Le PS ne mérite pas à ses yeux tant d'égards car "il s'est trop souvent comporté de manière hégémonique voire méprisante par rapport à nos demandes légitimes", a "trop souvent renié ses engagements" et engage dans les régions des grands travaux nuisibles à l'environnement.
LE "RÉGIME" SARKOZY ACCUSÉ DE "CORRUPTION"
Rappelant son travail de juge d'instruction à Paris dans les années 1990 et 2000, Eva Joly a de plus promis de lutter contre la corruption. "Aujourd'hui comme hier, je reste déterminée à lutter contre la corruption y compris lorsqu'elle touche au plus haut sommet de l'Etat", a-t-elle dit.
Elle a cité les affaires mettant en cause l'ex-ministre du Budget Eric Woerth, l'ex-ministre de l'Economie Christine Lagarde, l'ex-ministre des Affaires étrangères Michèle Alliot-Marie et l'homme d'affaires Ziad Takieddine, présenté comme proche du camp Sarkozy et auquel la presse impute des manoeuvres financières douteuses.
Elle confirme qu'elle entend augmenter la pression fiscale sur les plus riches mais refuse la "règle d'or" proposée par Nicolas Sarkozy inscrivant dans la Constitution le principe de l'équilibre budgétaire, "inefficace économiquement et absurde politiquement".
"Non, M. Fillon, la France n'a pas besoin d'une union sacrée, elle a besoin de solutions nouvelles", a-t-elle dit.

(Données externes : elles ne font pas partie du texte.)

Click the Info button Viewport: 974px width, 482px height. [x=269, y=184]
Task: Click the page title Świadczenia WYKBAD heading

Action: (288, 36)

Développant surtout des thèmes économiques et sociaux plutôt qu'environnementaux, elle propose d'interdire certains produits financiers comme une partie des CDS ("credit default swaps") et certaines techniques de spéculation comme les "ventes à découvert".
"Le temps de l'alternance est venue. Pour gagner la présidentielle, notre voix n'est pas un problème, elle est une solution. Nous allons démontrer que le vrai parti du changement, c'est nous", a-t-elle conclu.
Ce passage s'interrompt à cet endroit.